GOAL OF THE EXERCISE
In every line of the records, look for "computer", then report how many lines have it and nothing else.

RECORDS
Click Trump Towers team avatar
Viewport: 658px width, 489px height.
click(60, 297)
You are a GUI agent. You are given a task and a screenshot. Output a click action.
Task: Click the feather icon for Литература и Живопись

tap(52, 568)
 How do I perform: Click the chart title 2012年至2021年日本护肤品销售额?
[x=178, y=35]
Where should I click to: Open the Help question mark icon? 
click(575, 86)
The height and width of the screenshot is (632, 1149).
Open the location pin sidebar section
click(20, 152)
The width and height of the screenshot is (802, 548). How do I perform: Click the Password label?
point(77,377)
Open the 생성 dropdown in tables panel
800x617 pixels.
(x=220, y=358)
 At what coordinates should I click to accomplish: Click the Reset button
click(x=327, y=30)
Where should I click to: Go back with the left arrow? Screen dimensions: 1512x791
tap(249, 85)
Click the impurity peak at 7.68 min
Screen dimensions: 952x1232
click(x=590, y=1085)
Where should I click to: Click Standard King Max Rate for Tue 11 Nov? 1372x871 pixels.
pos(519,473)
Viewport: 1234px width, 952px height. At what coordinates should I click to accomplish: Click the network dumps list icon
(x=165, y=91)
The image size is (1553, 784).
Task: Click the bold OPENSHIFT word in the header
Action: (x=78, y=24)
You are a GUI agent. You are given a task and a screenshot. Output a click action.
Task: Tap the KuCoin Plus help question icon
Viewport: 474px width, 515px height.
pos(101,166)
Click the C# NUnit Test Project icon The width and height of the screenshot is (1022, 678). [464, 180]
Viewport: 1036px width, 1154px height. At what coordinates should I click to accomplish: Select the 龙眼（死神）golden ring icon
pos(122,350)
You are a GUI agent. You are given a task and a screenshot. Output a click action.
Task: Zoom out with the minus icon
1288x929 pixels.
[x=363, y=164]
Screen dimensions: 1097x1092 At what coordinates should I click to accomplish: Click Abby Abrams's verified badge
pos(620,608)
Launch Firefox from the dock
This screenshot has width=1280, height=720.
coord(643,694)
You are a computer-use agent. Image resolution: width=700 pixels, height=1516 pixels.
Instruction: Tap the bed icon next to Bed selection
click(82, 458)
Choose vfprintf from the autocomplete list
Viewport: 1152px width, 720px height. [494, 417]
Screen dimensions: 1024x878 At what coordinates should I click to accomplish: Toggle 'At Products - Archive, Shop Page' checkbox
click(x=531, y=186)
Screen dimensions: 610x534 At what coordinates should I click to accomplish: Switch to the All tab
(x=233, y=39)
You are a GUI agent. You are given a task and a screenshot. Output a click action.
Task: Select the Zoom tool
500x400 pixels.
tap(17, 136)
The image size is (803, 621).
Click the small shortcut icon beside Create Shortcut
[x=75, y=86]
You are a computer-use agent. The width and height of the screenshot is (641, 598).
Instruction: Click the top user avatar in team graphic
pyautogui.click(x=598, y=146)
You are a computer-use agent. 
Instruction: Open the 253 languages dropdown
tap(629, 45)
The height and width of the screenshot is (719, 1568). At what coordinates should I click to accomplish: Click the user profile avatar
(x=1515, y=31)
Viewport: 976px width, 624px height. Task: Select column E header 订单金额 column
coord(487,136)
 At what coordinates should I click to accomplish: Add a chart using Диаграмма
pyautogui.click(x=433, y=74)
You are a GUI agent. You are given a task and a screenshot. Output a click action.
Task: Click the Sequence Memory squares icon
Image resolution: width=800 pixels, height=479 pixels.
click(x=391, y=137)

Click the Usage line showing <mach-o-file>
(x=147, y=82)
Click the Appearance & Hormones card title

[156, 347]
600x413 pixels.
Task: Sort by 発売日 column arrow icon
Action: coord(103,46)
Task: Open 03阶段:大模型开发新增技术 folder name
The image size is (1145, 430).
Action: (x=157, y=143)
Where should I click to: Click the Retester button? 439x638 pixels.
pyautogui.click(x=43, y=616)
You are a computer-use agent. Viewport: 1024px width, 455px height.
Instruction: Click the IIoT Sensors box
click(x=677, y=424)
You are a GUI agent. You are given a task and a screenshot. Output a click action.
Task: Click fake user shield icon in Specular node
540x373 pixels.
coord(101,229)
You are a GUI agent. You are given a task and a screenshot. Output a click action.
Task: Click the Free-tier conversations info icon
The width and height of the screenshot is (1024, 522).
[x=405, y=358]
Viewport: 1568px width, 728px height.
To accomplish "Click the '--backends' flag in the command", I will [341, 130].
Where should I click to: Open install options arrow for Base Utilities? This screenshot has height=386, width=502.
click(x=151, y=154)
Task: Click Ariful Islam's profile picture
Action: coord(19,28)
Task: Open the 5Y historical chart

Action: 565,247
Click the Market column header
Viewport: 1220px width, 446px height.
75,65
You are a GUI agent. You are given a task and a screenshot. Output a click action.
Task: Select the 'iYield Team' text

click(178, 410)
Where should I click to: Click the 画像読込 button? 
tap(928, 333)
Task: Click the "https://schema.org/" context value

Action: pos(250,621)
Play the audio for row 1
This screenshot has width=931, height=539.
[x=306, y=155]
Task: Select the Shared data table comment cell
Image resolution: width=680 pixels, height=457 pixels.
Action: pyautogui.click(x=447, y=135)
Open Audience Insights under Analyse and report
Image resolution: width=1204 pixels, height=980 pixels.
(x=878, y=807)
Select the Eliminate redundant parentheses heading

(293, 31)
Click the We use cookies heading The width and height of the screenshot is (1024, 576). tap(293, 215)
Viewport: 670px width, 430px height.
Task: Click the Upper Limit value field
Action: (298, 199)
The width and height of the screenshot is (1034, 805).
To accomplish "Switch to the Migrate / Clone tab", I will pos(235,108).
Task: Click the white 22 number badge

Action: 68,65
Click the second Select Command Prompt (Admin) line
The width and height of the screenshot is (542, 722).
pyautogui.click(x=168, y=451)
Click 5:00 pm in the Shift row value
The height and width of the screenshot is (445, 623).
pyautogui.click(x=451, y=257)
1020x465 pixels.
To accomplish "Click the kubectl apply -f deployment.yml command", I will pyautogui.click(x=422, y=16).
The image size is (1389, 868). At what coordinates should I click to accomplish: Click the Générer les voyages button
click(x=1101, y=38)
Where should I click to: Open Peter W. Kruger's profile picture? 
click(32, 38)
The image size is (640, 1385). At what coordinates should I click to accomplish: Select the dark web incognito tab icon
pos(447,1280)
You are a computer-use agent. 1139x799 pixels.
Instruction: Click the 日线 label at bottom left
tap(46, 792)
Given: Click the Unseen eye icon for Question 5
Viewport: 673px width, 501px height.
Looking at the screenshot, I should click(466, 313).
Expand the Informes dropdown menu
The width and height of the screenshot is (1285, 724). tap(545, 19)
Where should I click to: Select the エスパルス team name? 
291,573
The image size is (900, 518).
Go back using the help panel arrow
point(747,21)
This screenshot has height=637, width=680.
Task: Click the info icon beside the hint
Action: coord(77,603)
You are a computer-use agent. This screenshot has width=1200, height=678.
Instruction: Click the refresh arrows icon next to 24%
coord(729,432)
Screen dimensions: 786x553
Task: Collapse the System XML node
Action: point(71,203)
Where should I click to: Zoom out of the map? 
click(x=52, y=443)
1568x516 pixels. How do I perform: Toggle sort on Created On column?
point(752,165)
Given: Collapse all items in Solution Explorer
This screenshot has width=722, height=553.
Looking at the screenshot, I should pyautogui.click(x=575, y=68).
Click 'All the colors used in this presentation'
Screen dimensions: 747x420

EXERCISE RESPONSE
6